Saved entries

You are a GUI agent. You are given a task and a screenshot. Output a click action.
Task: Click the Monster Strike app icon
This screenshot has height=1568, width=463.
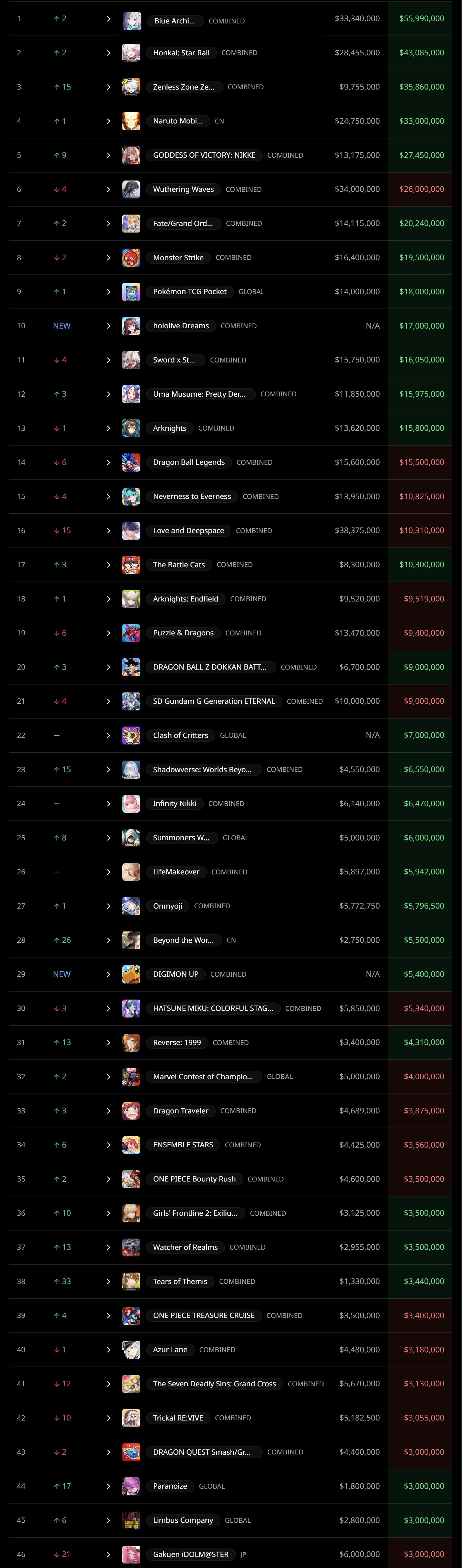131,257
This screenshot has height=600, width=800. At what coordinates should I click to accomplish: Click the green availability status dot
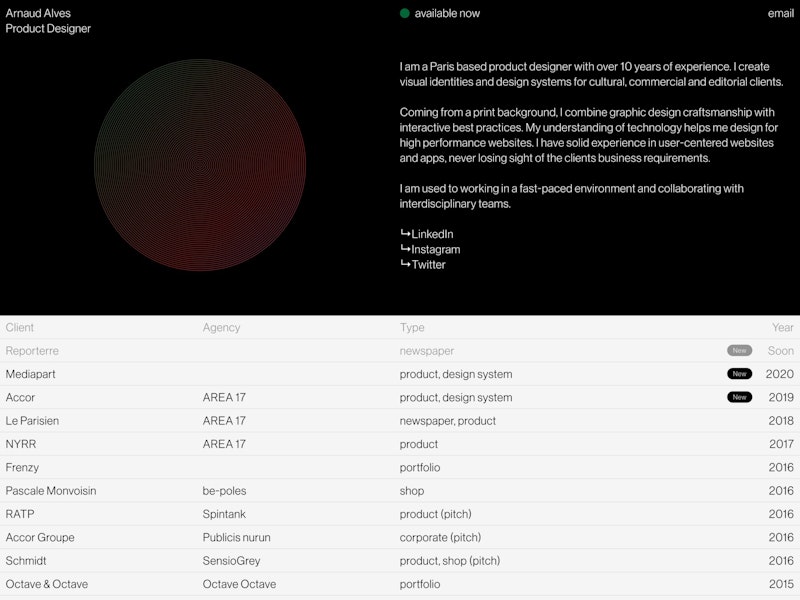click(405, 13)
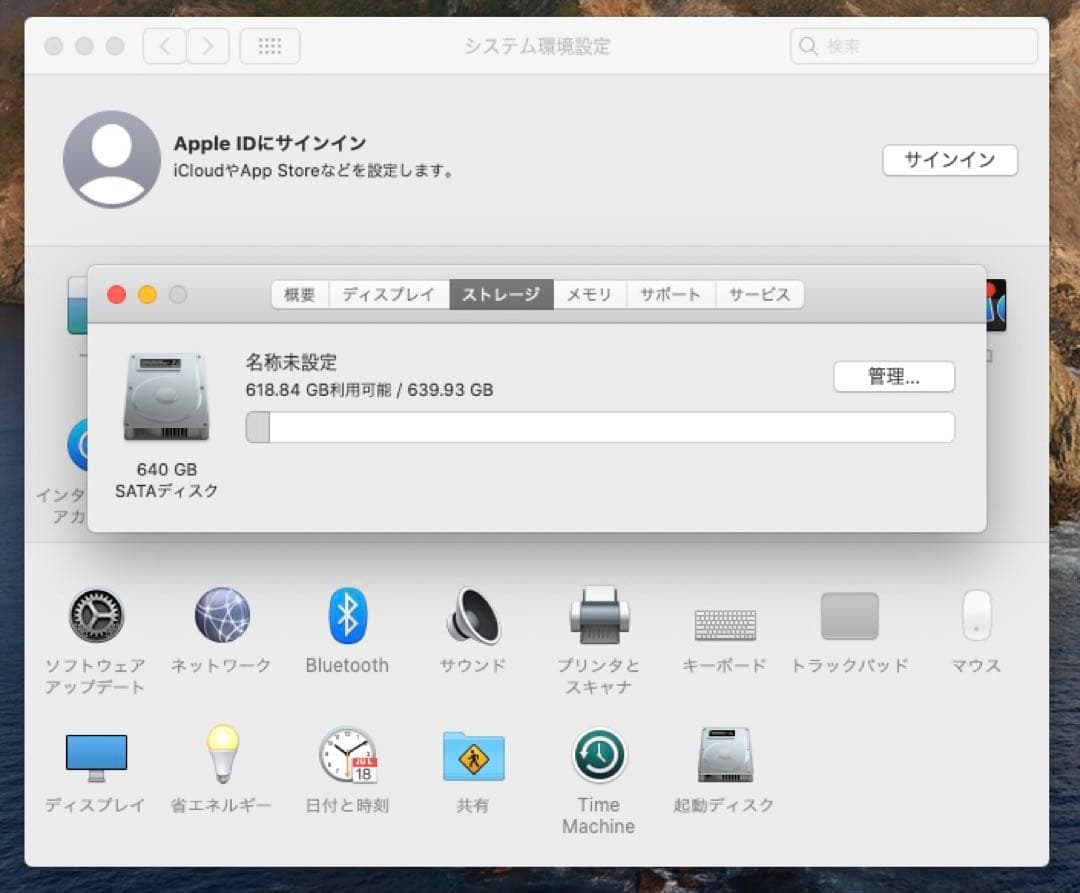Show all preferences via grid view icon
This screenshot has height=893, width=1080.
(x=269, y=45)
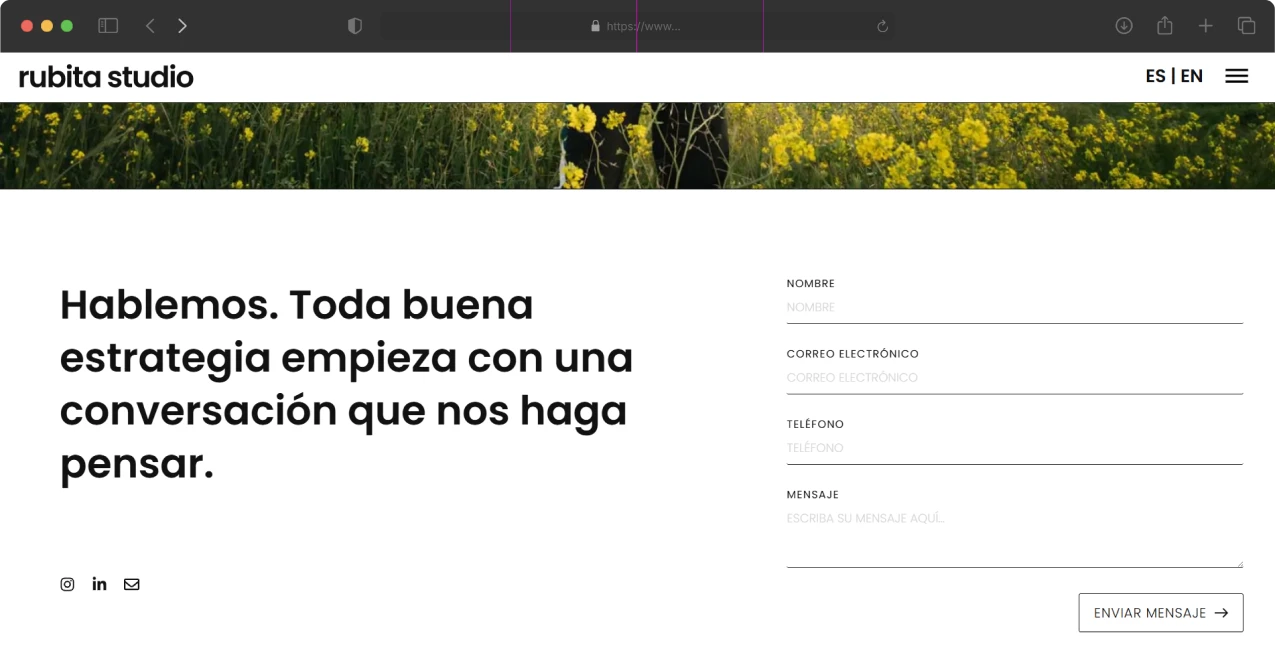The image size is (1275, 656).
Task: Reload the page with the refresh icon
Action: (x=882, y=26)
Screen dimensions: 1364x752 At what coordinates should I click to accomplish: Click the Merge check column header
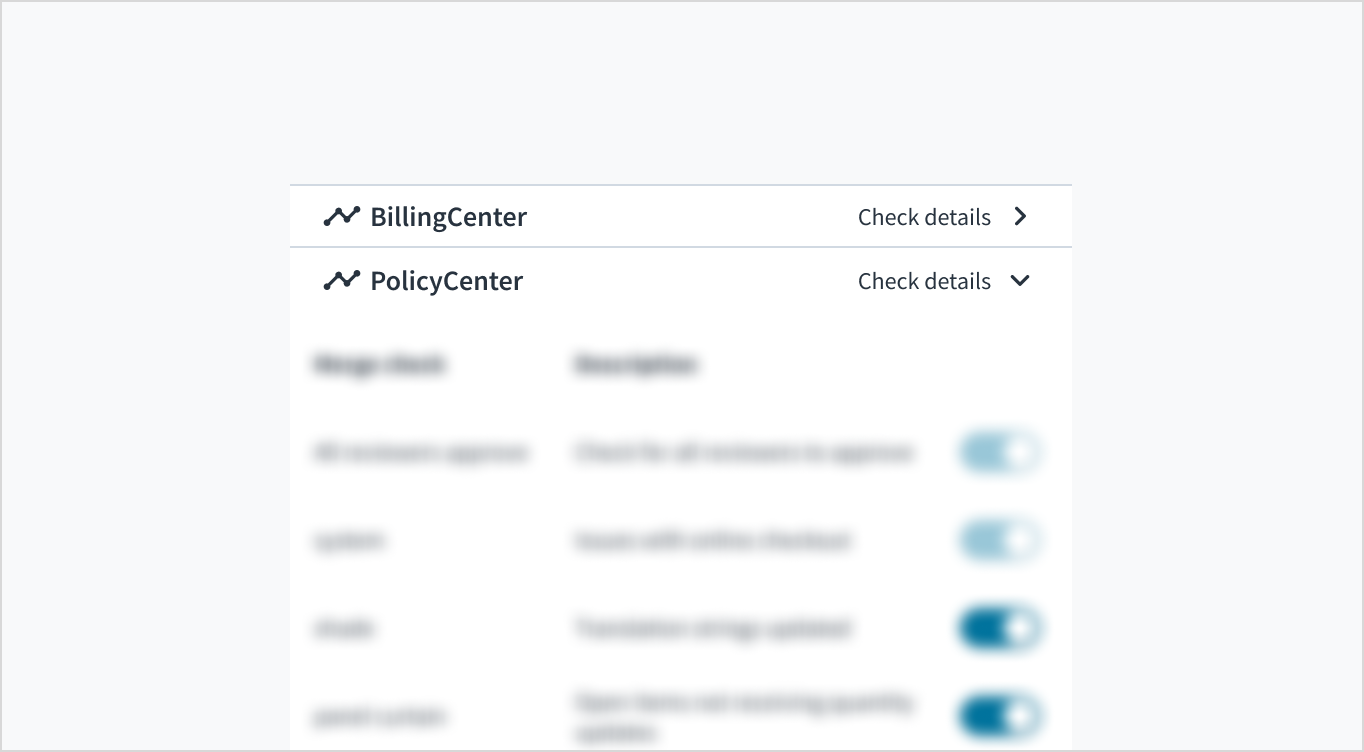click(x=379, y=365)
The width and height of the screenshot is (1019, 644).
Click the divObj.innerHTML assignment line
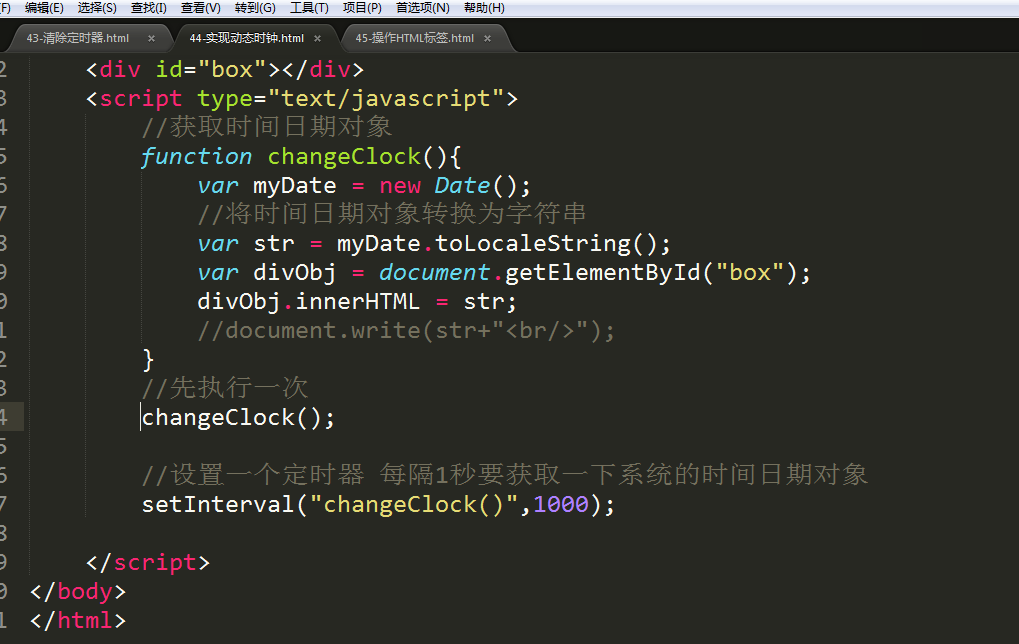[357, 302]
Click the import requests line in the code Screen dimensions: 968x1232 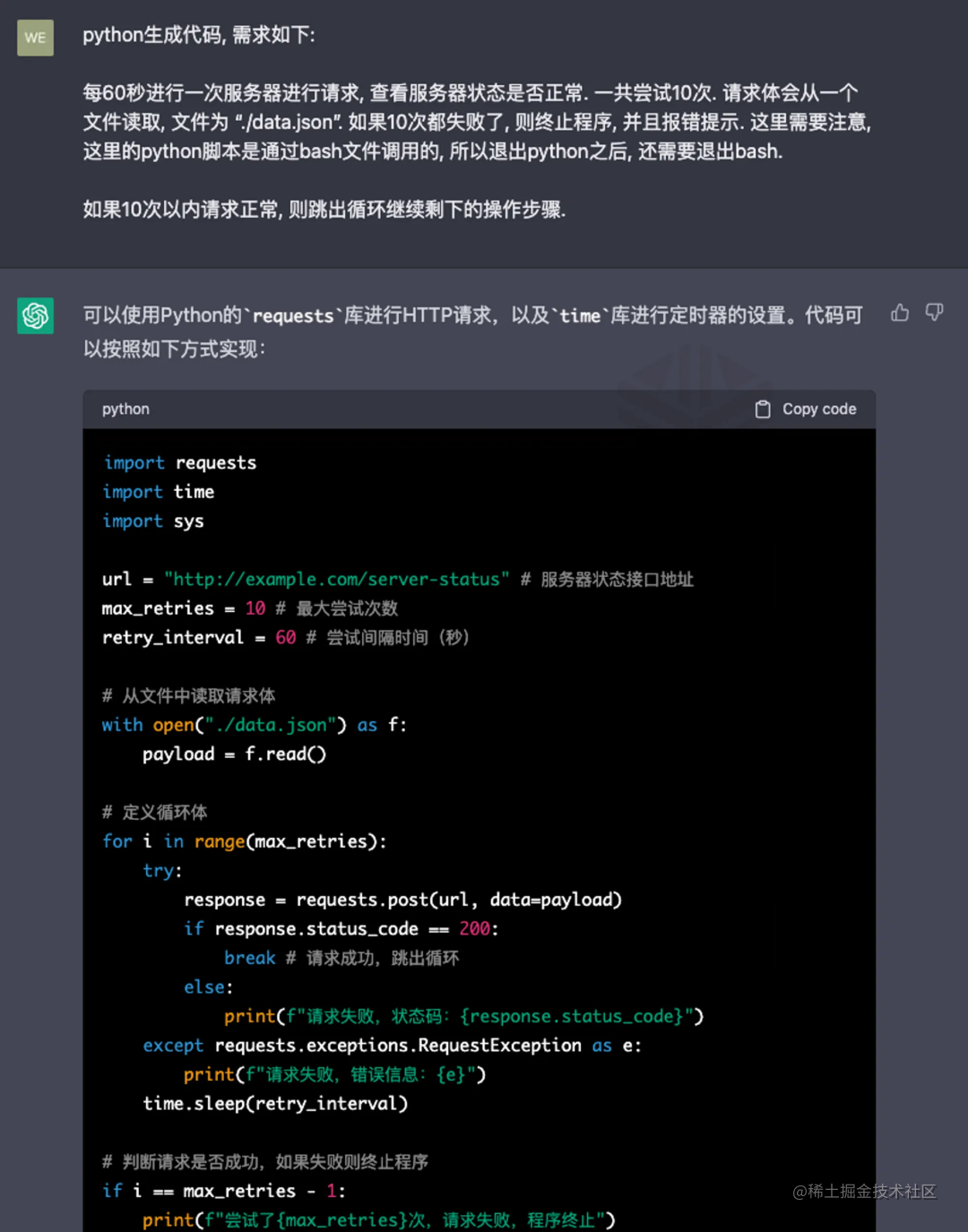click(179, 462)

WORK REQUIRED:
The images in the entries above should be left out; please reproduce exactly the lines from the first through the one containing "The width and".

RESULT OF THIS EXERCISE:
You are a GUI agent. You are given a task and a screenshot. Output a click action.
Task: Click the Monster Strike app icon
This screenshot has height=1568, width=463.
131,257
This screenshot has height=600, width=800. At what coordinates should I click to accomplish: Click the green availability status dot
click(405, 13)
Show all preferences via grid view icon
This screenshot has height=893, width=1080.
(x=269, y=45)
The image size is (1275, 656).
Task: Reload the page with the refresh icon
Action: (x=882, y=26)
Screen dimensions: 1364x752 At what coordinates should I click to accomplish: Click the Merge check column header
click(x=379, y=365)
The width and height of the screenshot is (1019, 644).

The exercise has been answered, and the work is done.